> [Reading passage]:
___

This is an Open Access article distributed under the terms of the Creative Commons Attribution Non-Commercial License ( which permits unrestricted non-commercial use, distribution, and reproduction in any medium, provided the original work is properly cited.
PURPOSE: The present study evaluated the occurrence, somatometric, biochemical, and behavioral characteristics of young Korean sarcopenic males aged between 30 to 39 years.
METHODS: The study involved a total of 1,546 participants. These individuals were divided into two distinct groups based on their skeletal muscle mass index. Of these, 49 participants were categorized into the sarcopenia group, while the remaining 1,497 individuals were placed in the normal group. The researchers analyzed the occurrence of sarcopenia, somatometric, biochemical, and behavioral characteristics such as height, weight, body mass index (BMI), waist circumference (WC), skeletal muscle mass index, fasting glucose (FG), triglyceride and total cholesterol (TC) levels, systolic (SBP) and diastolic blood pressure (DBP), and the drinking and smoking status. A complex sampling data analysis was performed.
RESULTS: The weighted occurrence of sarcopenia was found to be 3.24%, (95% confidence interval (CI) of 2.39% to 4.36%). The somatometric contributing factors were height, BMI, and WC (p < .05). Triglyceride and TC levels exhibited statistically significant differences in the biochemical variables (p < .05). The behavioral characteristics, including the drinking and smoking status, had no statistical significance (p > .05).
CONCLUSION: This study identified specific occurrences of sarcopenia and contributing factors in young Korean men.
Keywords : Contributing factors, Occurrence, Sarcopenia, Younger adult
Ⅰ. Introduction

Global advances in applied science and healthcare technology, along with improvements in socioeconomic conditions, have led to a notable increase in the human lifespan. According to estimates from 2019, the worldwide population of individuals aged 65 years and older was approximately 703 million, and this number is projected to reach 1.5 billion by 2050 [1]. Life expectancy has risen in all countries, resulting in a significant increase in the proportion of the elderly in the population [2]. Consequently, healthcare services are facing a strain due to the growing burden of caring for the elderly. To address age-related chronic illnesses and alleviate the pressure on healthcare systems, it is imperative to gain a better understanding of these conditions and develop innovative approaches to address aging-related diseases.

Sarcopenia is a condition characterized by the gradual and widespread decline in muscle mass and function as people age [3]. It is closely associated with frailty, a state in which elderly individuals become more susceptible to stressors that can lead to adverse health outcomes, and increase the chances of disability and mortality [4]. Understanding and addressing sarcopenia is crucial in improving the health and well-being of aging individuals, as these conditions can put a significant strain on healthcare systems and affect the quality of life of older adults. Developing interventions to prevent or manage sarcopenia and frailty can help alleviate the burden on healthcare services and promote healthy aging.

___

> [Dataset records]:
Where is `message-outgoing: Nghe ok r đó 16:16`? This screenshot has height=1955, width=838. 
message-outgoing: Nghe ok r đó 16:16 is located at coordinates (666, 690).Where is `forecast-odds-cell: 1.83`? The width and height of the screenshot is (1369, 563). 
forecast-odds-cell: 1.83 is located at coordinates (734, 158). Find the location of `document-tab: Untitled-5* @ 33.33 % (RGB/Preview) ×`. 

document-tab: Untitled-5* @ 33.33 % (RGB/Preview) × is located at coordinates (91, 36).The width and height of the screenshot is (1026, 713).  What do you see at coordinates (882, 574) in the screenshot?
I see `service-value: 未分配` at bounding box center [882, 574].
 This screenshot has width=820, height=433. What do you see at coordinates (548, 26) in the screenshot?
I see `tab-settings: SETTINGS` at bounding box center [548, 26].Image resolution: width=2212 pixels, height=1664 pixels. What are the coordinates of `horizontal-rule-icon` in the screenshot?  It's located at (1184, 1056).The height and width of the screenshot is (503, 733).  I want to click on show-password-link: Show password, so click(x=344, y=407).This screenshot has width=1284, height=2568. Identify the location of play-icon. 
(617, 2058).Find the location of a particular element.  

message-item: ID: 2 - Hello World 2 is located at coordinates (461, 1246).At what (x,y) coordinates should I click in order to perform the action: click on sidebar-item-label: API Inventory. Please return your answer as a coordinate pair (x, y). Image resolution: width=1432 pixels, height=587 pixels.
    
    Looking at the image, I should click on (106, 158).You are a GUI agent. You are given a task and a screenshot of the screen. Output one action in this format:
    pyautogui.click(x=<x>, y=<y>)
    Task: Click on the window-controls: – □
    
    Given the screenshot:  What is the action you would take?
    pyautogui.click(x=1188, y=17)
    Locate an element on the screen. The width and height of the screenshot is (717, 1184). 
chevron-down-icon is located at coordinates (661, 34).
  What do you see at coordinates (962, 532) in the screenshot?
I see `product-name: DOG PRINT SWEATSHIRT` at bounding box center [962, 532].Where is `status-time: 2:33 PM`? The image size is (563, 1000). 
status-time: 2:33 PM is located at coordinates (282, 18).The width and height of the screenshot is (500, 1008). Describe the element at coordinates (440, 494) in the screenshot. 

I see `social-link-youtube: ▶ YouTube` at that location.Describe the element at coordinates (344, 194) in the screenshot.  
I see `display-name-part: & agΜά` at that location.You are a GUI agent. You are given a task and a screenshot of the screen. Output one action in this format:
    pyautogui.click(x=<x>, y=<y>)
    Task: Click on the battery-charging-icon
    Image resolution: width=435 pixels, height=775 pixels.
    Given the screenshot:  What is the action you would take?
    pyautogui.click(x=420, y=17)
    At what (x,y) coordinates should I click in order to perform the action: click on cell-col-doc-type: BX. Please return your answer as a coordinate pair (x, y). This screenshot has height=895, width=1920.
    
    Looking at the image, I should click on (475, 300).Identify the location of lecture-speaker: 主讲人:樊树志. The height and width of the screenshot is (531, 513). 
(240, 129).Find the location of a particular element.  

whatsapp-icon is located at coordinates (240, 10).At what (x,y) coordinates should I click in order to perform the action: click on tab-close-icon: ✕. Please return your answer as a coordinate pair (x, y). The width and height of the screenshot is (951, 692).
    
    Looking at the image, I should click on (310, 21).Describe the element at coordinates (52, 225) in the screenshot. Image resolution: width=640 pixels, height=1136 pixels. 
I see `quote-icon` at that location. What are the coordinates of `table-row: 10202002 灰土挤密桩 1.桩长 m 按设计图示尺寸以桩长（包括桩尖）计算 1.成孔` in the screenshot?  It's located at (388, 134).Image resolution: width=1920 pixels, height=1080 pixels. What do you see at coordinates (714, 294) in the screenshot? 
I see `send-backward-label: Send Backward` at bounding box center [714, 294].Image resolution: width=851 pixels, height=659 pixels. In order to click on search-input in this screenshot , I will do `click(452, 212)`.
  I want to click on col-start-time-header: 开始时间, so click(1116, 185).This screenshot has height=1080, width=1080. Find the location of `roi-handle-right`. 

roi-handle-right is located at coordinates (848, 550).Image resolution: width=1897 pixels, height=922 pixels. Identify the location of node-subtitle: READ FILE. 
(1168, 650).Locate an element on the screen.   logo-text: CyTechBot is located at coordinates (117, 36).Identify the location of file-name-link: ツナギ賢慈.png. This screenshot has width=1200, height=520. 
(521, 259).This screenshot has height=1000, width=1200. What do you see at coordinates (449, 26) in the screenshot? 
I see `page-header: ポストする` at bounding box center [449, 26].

___

Extend the article on sarcopenia in young Korean men, beginning after its last sentence.

Sarcopenia exhibits a greater prevalence in men when compared to women, as evidenced by several studies. For instance, Brown et al. [5] conducted a study involving 4,425 adults in the US, revealing that the prevalence of sarcopenia was higher in males (44.8%) than in females (30.24%). Similarly, Liu et al. [6] investigated 4,500 Chinese individuals in an urban community and reported a prevalence of 22.1% in men and 17.8% in women. In addition, Hai et al. [7], in their assessment of 834 community-dwelling Chinese individuals, found that the incidence of sarcopenia was 11.3% in men and 9.8% in women. Likewise, Chan et al. [8] observed a prevalence of 9.30% in males and 5.30% in females among a group of 3,957 people in Hong Kong. These collective findings consistently suggest that sarcopenia is more commonly found in males than females. Notwithstanding the notable prevalence of this condition among males, identifying contributing factors and effectively addressing sarcopenia in this specific population pose considerable challenges, particularly when compared to the well-explored research on sarcopenia in females [9-12].

Most existing research on sarcopenia has focused on individuals aged 40 years and older [20-28]. Nonetheless, emerging evidence suggests that age-related muscle decline may commence in younger adult males as early as in the 30s [29-31]. Sarcopenia in young adults can be attributed to a combination of multiple lifestyle-related and other physiological factors [13,14]. Among these, lifestyle choices play a pivotal role―sedentary habits, insufficient physical activity, and suboptimal dietary patterns can all precipitate muscle weakening and atrophy even in individuals of a younger age [15]. The hormonal decline after the 20s constitutes another significant facet; disruptions in the growth hormone, testosterone, and insulin-like growth factor-1 (IGF-1) levels can have an intricate effect on the maintenance and development of muscle mass [16,17]. Furthermore, young adults prefer instant foods that offer only limited nutrition [18]. The deficiency of crucial nutrients such as proteins, vitamins, and essential minerals [19], which are fundamental for nurturing muscle health, also significantly contributes to the early onset of sarcopenia among young adults.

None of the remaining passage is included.